I left fired up and enthusiastic, and more than a little sunburnt! As soon as I was home, I grabbed a bag and a pair of gardening gloves to protect my hands and disappeared off into my local countryside, literally two minutes away from my house. I’d been thinking about making nettle and wild garlic soup for ages – now was the time to do it!

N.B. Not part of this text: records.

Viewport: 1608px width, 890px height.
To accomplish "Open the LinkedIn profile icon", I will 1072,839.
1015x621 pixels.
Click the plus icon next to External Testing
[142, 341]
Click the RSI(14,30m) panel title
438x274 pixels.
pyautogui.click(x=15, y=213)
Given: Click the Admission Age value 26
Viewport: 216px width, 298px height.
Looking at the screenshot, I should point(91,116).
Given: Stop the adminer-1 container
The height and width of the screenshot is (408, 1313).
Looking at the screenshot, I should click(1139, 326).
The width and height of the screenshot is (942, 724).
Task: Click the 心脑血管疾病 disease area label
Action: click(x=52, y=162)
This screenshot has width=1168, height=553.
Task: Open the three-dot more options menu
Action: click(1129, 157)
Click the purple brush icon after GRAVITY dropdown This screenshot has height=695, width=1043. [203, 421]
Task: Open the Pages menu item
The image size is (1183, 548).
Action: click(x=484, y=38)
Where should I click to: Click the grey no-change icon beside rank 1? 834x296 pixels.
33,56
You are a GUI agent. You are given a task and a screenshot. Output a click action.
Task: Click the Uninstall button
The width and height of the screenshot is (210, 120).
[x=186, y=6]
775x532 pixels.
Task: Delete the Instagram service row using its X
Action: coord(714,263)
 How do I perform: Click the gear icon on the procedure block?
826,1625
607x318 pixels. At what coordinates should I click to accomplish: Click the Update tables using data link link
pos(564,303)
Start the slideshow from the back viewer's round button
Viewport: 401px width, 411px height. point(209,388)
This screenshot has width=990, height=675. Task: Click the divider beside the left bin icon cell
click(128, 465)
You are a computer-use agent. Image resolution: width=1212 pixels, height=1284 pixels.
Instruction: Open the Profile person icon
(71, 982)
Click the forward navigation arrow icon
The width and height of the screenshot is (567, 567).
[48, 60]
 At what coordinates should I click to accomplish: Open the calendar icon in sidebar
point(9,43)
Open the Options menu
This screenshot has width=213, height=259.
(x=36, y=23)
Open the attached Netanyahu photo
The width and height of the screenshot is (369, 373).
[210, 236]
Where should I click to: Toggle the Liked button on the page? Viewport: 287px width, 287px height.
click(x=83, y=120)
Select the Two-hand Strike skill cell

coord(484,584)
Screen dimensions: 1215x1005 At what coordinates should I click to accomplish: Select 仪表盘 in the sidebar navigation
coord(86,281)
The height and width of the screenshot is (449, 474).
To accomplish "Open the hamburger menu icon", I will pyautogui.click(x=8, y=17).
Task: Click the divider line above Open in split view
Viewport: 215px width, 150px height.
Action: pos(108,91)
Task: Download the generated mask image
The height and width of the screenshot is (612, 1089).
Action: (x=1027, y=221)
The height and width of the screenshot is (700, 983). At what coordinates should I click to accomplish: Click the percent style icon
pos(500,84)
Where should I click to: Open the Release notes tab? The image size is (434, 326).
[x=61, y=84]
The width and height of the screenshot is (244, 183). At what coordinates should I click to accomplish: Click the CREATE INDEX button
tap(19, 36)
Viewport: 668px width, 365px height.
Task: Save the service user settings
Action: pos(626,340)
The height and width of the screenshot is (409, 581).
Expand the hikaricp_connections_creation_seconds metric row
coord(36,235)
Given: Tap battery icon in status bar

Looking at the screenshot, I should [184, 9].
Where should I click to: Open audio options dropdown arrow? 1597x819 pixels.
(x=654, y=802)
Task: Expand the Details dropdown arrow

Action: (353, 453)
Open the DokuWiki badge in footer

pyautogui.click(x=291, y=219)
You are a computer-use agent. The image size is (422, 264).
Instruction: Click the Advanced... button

New nettle growth is everywhere at the moment, so they’re not hard to find! I disappeared off the beaten track a bit to avoid potential dog pee and car pollution problems and found loads of lovely new patches sprouting up, just collecting the tip and top leaves as these are the freshest and easiest to digest. Nettles have some amazing nutritional properties: Alice had explained they were full of iron, so really good for anaemia or even if you’re a bit run down. They also have lots of vitamin C, so not only a great anti-oxidant by will help get the iron absorbed into the body – a great partnership! Despite the inflammatory reaction we get from the tiny hairs on the nettle stems (their natural protection against foragers!), nettles are really good at reducing hay fever and can help reduce joint pain in a similar way to NSAID’s (non-steroidal anti-inflammatories like ibuprofen) but without the side effects. Pretty good for a weed!

If you want to know more about the marvellous properties of nettles, here are two good article to have a look at or

I had discovered a patch of wild garlic after my previous foraging session, and despite some initial difficulty eventually found it again. As it’s getting popular with chefs, these patches are being coveted in some areas! Wild garlic has long shapely leaves with noticeable lines going through it. When you rub or break the leaf, it smells just like garlic. It has beautiful little white flowers growing proud in the centre of the patch – these are really what tell me where the wild garlic is! They too can be eaten and have a strong, pungent flavour. Patches are often found by streams and running water in the shade. Be careful though and don’t get the leaves confused with something called Lords and Ladies; poisonous if eaten and can give you a very nasty allergic reaction. So if you’re not sure, don’t pick it!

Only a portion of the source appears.